Festival de Cannes: «Elle Faning a apporté au jury sa fraîcheur et le regard de la jeunesse», vante son président Iñárritu

Les jurés Elle Fanning, Alejandro Gonzalez Inarritu et Maimouna N’Diaye le 25 mai à Cannes — Petros Giannakouris/AP/SIPA

Treize minutes et puis s’en va. Le jury du 72e Festival de Cannes n’est pas resté longtemps devant la presse pour justifier ses choix. « La plupart des films que nous avons primés traitent de problèmes sociaux ou politiques actuels, souligne le réalisateur mexicain Alejandro González Iñárritu parce que le cinéma fait aussi le choix d’être un reflet du monde. Nos choix ne sont pas liés à une volonté politique, ils sont purement cinématographiques. »

Et le président du jury d’ajouter : « Aucunes de nos décisions n’a été prise facilement ou rapidement. » « Il y avait à chaque fois une minorité et une majorité », poursuit la réalisatrice italienne Alice Rohrwacher. Et la majorité l’a emporté. « Pas comme en Corée du Nord et c’est pour ça que c’est la Corée du sud qui a gagné », tente Iñárritu avec humour.

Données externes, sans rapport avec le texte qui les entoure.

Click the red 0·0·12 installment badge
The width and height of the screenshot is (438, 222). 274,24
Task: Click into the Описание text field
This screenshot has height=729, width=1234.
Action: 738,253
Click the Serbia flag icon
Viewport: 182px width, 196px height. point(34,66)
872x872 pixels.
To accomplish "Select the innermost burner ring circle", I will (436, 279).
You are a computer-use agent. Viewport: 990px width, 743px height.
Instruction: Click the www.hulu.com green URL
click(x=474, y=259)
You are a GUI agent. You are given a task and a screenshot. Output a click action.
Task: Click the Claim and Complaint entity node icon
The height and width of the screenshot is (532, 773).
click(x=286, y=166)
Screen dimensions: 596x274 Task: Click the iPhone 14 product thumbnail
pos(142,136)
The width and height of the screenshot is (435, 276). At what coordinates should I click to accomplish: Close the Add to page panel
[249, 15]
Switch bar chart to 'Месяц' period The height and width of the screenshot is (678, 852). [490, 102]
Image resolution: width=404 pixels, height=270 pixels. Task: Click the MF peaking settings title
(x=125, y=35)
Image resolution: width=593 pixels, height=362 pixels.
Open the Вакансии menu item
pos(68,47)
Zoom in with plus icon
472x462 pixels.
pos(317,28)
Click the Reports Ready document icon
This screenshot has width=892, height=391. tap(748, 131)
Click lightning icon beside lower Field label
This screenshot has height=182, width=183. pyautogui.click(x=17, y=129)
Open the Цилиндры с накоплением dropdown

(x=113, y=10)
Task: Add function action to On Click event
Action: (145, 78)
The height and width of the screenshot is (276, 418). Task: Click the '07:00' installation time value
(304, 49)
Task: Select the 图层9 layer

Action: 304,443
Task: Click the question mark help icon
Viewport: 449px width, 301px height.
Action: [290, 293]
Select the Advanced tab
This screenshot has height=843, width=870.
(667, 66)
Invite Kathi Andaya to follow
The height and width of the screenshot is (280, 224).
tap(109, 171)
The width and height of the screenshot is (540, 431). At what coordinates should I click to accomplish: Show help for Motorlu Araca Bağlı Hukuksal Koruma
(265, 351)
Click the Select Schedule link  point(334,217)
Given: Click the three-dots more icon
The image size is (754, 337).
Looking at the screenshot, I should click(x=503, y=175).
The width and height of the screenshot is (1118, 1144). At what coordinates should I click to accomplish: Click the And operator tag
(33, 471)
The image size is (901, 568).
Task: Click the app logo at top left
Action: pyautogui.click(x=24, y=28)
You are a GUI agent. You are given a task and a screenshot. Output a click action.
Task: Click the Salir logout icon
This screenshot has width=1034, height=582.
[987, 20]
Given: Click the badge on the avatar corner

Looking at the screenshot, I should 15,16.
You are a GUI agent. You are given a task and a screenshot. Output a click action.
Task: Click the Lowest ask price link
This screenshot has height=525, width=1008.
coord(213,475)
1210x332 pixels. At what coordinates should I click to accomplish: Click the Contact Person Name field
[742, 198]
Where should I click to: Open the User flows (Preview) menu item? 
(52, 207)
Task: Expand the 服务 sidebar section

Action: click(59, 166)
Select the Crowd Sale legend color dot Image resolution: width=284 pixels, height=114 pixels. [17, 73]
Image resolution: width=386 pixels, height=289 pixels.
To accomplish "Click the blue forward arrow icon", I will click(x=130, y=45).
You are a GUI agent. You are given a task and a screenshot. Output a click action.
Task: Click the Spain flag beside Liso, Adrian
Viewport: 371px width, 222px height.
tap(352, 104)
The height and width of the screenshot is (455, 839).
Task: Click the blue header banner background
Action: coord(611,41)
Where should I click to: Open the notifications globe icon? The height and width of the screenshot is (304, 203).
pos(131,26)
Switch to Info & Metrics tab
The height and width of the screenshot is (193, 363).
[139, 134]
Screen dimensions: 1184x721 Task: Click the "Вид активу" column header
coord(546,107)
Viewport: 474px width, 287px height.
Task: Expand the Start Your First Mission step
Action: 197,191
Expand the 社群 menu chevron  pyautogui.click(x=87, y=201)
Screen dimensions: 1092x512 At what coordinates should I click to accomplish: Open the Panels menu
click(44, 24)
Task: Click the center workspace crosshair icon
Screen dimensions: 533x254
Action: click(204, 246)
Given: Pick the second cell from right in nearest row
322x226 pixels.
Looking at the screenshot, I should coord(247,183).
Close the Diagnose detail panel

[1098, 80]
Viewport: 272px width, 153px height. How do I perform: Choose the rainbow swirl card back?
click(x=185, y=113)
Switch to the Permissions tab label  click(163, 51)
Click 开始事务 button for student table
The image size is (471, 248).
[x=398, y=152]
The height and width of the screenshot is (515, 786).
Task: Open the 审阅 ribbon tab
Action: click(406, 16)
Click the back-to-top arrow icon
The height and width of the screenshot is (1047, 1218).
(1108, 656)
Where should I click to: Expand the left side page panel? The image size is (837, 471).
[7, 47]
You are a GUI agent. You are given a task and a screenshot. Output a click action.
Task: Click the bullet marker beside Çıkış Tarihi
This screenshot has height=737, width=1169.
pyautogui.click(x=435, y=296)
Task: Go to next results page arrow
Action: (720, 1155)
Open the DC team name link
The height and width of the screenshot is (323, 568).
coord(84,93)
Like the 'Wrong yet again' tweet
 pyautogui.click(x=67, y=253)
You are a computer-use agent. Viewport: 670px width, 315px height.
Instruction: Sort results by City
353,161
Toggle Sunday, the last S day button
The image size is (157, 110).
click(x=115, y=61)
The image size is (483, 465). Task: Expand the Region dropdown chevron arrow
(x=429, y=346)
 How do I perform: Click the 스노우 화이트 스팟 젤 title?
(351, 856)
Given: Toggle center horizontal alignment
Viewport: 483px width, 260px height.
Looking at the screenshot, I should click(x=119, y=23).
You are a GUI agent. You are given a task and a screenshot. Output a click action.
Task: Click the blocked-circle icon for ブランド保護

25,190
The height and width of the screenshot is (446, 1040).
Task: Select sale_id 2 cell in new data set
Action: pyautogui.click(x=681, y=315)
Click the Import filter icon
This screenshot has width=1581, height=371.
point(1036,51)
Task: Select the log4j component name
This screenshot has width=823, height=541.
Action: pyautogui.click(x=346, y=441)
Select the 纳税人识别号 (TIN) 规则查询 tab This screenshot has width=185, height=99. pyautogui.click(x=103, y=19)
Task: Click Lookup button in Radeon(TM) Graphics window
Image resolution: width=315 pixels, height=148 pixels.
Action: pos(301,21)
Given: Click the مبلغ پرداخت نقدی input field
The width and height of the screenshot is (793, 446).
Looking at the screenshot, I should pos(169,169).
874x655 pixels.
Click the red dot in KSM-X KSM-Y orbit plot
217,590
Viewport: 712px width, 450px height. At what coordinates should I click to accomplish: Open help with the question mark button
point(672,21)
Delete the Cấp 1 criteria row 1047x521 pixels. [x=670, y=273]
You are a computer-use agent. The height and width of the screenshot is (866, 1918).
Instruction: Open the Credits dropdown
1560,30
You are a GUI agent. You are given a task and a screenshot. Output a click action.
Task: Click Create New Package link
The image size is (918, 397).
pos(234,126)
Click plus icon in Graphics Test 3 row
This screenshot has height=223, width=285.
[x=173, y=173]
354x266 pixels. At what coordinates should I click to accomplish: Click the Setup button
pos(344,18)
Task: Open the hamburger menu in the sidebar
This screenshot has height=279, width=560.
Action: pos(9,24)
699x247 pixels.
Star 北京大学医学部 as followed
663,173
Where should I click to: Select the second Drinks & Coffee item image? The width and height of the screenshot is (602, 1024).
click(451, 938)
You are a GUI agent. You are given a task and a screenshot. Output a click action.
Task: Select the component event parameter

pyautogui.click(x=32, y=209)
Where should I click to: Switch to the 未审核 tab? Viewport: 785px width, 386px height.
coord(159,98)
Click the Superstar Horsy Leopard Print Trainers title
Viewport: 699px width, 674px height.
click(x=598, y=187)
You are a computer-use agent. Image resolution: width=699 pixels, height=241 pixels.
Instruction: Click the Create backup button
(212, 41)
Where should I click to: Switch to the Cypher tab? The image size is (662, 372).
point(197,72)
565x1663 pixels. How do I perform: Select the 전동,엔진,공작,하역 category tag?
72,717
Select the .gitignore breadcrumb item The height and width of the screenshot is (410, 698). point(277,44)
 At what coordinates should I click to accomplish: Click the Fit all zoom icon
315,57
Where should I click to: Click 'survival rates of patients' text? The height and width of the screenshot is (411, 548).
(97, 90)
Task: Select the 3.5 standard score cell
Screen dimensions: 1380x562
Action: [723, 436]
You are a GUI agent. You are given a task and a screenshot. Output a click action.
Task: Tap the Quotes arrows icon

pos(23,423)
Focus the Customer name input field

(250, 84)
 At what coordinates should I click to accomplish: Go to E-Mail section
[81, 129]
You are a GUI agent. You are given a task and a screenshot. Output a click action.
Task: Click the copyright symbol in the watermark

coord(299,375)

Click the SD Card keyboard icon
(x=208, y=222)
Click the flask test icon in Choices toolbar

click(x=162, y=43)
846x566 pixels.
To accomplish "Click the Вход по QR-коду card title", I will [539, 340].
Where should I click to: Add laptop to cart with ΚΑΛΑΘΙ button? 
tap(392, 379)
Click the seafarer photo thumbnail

Sans entrer dans le détail des neuf films récompensés, le jury a parlé de ses deux coups de cœur. Ou des deux films qui ont, le plus, fait l’unanimité : la Palme d’or attribuée à Parasite du Coréen Bong Joon-ho et le Grand Prix à Atlantique de la Franco Sénégalaise Mati Diop.

« Parasite est un film qui offre une expérience unique, mystérieuse et inattendue, qui traite d’injustice sociale sans porter de jugement, a détaillé le président du jury. Nous avons tous été fascinés par ce film et cette fascination n’a cessé de croître au fil des jours… »

« Atlantique est un film plein de poésie et de mystère sur une réalité très dure », a commencé Enki Bilal pour parler de cette fable fantastique sur le thème des migrations. « On entend tous les jours parler de ces garçons qui meurent, mais pas des femmes qui restent comme on les voit dans le film », renchérit la réalisatrice italienne Alice Rohrwacher. Et l’actrice Elle Faning de conclure : « Nous avons eu le sentiment que ce film était extrêmement précieux ».

Alejandro González Iñárritu a rebondi sur ce mot « précieux » pour vanter la qualité de son jury, composé de cinéastes d’expériences et d’une jeune actrice qui a « apporté la fraîcheur de son regard » pour juger les films en compétition.